As many as 14 Congress candidates of its total 44 find their names in the list of 50 candidates. Some of the prominent Congress leaders who scraped through because of the multi-cornered contest included outgoing petroleum minister Veerappa Moily, son of President Pranab Mukherjee, Abhijit and outgoing minister of state human for resource development Shashi Tharoor.
The BJP, which with 31% votes got the absolute majority — the lowest ever vote percentage to cross the mid-way mark in Lok Sabha — has just 13 winners in this list.

But, where the Congress was not a match for the BJP was in the top winning margins. Of the 50 biggest margins of victory, the BJP had 36 winners with the Congress just managing two.
One of them was Congress president Sonia Gandhi who won with a margin of 3.52 lakh. Her victory margin was, however, four thousand votes less than Adhir Ranjan Chaudhary who won from Baharampur in West Bengal.

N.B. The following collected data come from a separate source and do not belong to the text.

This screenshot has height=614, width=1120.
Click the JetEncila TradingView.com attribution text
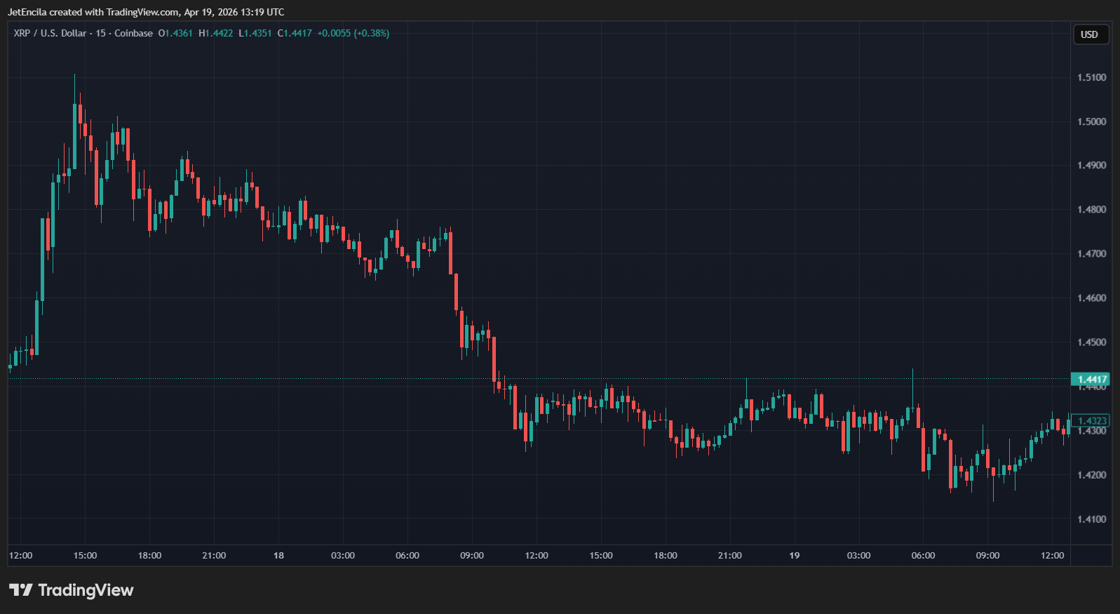[145, 12]
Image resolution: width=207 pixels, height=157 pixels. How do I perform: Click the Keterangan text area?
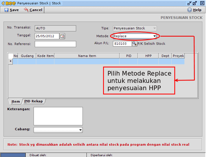click(x=58, y=116)
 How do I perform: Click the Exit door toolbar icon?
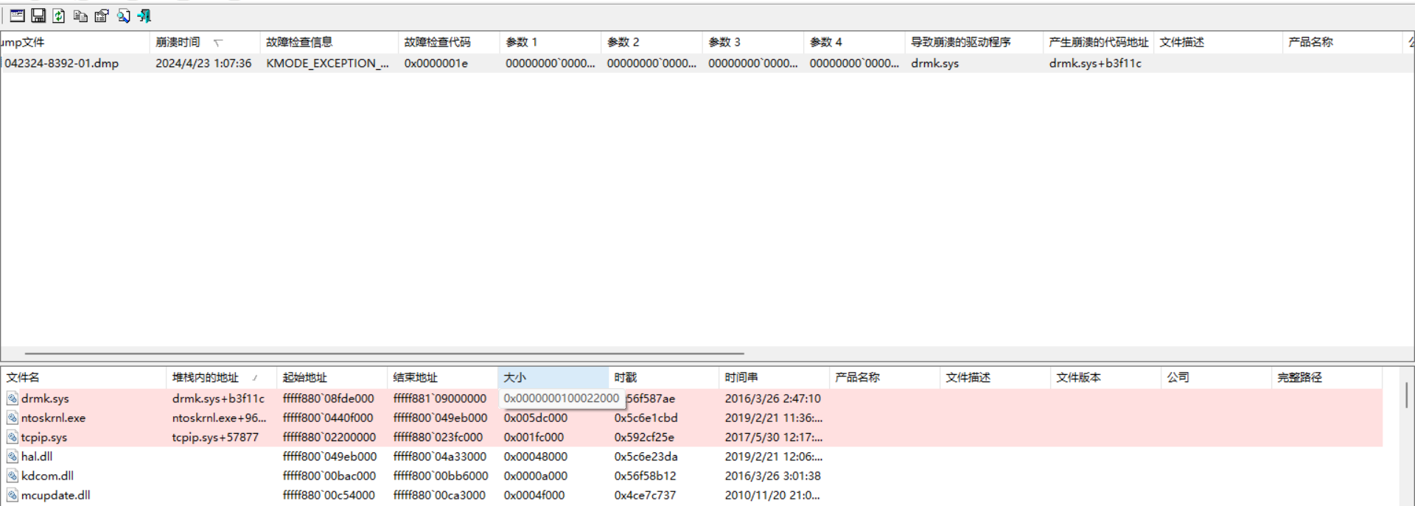click(144, 15)
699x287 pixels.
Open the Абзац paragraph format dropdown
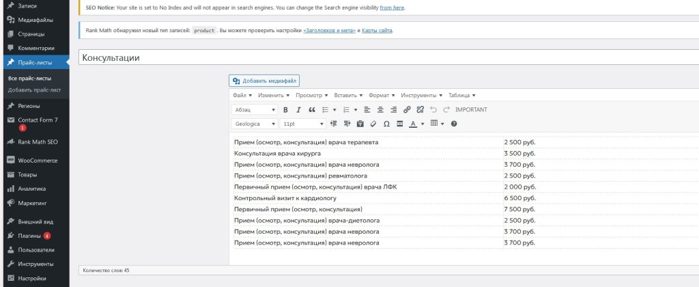point(254,109)
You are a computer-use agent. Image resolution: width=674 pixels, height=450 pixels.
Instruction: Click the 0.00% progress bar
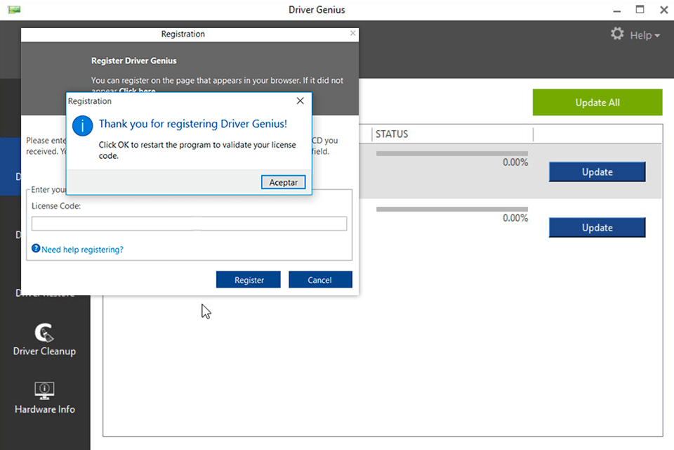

The highest victory margin in 2014 election was that of prime minister-designate and BJP leader Narendra Modi from Vadodara in Gujarat. He defeated his nearest rival by 5.70 lakh votes.
Former Army chief and BJP candidate V K Singh had the second highest margin of 5.67 lakh votes. Modi won from Varanasi seat by over 3.71 lakh votes.
The 2014 polls have witnessed some of the biggest victory margins in recent times with the BJP gaining from multi-cornered contest in politically important Uttar Pradesh and Bihar, where the party got 93 of the 120 seats.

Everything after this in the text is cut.